Liverpool and Macarthur Cancer Therapy Centres, Liverpool, NSW 2170, Australia.
Cancers (Basel). 2023 Jan 17;15(3):564. doi: 10.3390/cancers15030564.
In progressing the use of big data in health systems, standardised nomenclature is required to enable data pooling and analyses. In many radiotherapy planning systems and their data archives, target volumes (TV) and organ-at-risk (OAR) structure nomenclature has not been standardised. Machine learning (ML) has been utilised to standardise volumes nomenclature in retrospective datasets. However, only subsets of the structures have been targeted. Within this paper, we proposed a new approach for standardising all the structures nomenclature by using multi-modal artificial neural networks. A cohort consisting of 1613 breast cancer patients treated with radiotherapy was identified from Liverpool & Macarthur Cancer Therapy Centres, NSW, Australia. Four types of volume characteristics were generated to represent each target and OAR volume: textual features, geometric features, dosimetry features, and imaging data. Five datasets were created from the original cohort, the first four represented different subsets of volumes and the last one represented the whole list of volumes. For each dataset, 15 sets of combinations of features were generated to investigate the effect of using different characteristics on the standardisation performance. The best model reported 99.416% classification accuracy over the hold-out sample when used to standardise all the nomenclatures in a breast cancer radiotherapy plan into 21 classes. Our results showed that ML based automation methods can be used for standardising naming conventions in a radiotherapy plan taking into consideration the inclusion of multiple modalities to better represent each volume.

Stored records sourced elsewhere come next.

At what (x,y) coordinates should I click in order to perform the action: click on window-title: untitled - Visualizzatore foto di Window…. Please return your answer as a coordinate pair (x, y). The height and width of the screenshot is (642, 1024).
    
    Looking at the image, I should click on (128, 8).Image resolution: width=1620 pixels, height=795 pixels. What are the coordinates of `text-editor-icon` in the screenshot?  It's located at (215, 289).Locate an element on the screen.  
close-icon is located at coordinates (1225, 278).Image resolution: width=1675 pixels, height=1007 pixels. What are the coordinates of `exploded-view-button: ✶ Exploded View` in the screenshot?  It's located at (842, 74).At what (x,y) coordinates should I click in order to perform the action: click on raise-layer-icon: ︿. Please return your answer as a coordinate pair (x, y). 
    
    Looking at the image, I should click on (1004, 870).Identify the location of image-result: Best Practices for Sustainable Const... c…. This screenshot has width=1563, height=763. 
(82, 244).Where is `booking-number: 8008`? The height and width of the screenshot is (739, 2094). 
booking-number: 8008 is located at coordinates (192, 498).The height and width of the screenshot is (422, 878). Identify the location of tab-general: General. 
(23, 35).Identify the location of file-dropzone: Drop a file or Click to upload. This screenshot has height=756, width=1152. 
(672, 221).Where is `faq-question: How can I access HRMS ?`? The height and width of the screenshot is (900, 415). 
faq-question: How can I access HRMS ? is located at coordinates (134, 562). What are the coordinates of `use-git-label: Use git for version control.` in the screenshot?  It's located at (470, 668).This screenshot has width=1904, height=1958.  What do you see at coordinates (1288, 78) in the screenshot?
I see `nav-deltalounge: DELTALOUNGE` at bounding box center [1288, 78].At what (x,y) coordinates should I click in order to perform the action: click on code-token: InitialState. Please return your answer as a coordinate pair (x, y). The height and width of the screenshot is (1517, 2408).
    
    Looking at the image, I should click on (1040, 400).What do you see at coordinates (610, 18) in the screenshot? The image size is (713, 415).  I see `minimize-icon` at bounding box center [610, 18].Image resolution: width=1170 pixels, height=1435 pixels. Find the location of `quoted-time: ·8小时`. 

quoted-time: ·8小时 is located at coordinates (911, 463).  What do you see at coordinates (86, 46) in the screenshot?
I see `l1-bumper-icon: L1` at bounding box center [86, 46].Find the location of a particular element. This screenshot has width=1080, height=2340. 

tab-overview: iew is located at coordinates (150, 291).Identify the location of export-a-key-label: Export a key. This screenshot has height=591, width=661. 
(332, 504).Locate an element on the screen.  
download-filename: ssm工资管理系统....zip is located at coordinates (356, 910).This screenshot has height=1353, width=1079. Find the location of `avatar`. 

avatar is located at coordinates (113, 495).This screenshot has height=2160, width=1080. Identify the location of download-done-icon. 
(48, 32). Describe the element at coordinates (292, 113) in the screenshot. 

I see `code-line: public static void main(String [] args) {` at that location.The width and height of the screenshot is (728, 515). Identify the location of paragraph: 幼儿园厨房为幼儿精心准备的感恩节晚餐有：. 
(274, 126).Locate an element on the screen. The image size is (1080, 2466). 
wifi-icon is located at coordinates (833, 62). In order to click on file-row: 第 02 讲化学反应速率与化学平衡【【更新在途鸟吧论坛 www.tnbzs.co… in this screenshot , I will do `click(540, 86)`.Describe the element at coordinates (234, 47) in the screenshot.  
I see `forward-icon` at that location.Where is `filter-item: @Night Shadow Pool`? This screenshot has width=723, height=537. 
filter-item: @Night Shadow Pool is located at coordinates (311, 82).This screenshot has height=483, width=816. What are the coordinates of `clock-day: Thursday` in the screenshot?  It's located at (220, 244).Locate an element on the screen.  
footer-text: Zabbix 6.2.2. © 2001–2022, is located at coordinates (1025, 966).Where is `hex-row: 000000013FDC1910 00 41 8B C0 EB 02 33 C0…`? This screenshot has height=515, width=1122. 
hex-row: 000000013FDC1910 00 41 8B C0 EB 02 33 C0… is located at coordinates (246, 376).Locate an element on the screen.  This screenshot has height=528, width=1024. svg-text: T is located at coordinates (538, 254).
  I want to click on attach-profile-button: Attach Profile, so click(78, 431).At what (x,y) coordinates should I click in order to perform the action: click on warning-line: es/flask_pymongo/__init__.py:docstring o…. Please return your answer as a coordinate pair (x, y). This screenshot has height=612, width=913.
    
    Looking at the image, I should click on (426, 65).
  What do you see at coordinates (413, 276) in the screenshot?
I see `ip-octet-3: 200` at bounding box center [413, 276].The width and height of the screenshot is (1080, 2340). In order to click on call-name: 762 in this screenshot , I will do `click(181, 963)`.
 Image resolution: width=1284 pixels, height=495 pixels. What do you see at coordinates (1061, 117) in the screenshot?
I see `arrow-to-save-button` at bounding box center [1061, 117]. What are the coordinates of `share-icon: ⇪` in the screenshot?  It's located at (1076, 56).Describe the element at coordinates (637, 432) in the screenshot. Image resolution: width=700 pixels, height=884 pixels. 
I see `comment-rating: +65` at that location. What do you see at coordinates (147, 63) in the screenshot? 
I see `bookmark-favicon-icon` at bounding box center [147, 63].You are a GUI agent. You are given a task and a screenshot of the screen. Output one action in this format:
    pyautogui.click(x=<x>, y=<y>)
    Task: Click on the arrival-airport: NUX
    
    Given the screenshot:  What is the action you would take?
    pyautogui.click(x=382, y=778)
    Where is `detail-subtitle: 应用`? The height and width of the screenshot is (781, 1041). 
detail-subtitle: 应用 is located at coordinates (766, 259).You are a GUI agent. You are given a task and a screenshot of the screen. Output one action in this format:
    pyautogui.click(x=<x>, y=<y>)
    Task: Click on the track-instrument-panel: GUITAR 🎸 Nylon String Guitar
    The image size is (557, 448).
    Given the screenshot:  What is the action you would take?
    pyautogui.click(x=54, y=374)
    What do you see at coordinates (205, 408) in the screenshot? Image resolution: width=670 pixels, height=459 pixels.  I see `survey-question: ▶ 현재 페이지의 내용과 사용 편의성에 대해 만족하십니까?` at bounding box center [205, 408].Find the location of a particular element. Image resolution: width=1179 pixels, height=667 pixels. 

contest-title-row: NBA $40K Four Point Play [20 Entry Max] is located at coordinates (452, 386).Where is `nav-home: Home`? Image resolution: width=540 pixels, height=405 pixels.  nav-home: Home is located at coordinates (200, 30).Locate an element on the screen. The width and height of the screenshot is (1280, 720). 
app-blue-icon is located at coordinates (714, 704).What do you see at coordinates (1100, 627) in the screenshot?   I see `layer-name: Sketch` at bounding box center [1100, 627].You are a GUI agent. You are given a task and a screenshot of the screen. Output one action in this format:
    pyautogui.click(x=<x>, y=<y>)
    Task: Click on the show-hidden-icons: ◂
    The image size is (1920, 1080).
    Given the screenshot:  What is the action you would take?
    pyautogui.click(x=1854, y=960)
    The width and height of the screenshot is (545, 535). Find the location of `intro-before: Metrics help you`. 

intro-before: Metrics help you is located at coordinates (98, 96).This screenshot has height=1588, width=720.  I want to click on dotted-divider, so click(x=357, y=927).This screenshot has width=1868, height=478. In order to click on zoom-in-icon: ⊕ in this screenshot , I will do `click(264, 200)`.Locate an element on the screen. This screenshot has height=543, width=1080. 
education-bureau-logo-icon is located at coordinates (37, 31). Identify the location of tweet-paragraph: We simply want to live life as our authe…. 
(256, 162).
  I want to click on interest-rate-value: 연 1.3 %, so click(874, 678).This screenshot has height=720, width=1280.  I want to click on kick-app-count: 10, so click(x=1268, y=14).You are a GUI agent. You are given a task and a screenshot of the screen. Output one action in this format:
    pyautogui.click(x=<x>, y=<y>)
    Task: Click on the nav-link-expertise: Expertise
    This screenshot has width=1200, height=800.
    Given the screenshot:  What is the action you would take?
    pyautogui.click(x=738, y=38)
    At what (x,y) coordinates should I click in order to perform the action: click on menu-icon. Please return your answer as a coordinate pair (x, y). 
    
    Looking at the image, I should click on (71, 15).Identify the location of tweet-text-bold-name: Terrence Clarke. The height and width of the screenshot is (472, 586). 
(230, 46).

在推进医疗系统中大数据的应用时,需要标准化的命名法来实现数据汇总和分析。在许多放射治疗计划系统及其数据档案中,靶区体积(TV)和危及器官(OAR)结构的命名尚未标准化。机器学习(ML)已被用于回顾性数据集中的体积命名标准化。然而,仅针对了部分结构子集。在本文中,我们提出了一种使用多模态人工神经网络对所有结构命名进行标准化的新方法。从澳大利亚新南威尔士州利物浦和麦克阿瑟癌症治疗中心识别出一个由1613例接受放射治疗的乳腺癌患者组成的队列。生成了四种类型的体积特征来代表每个靶区和OAR体积:文本特征、几何特征、剂量学特征和影像数据。从原始队列中创建了五个数据集,前四个代表不同的体积子集,最后一个代表整个体积列表。对于每个数据集,生成了1组特征组合来研究使用不同特征对标准化性能的影响。当用于将乳腺癌放射治疗计划中的所有命名标准化为21个类别时,最佳模型在留出样本上的分类准确率为99.416%。我们的结果表明,基于机器学习的自动化方法可用于放射治疗计划中的命名规范标准化,同时考虑纳入多种模态以更好地表示每个体积。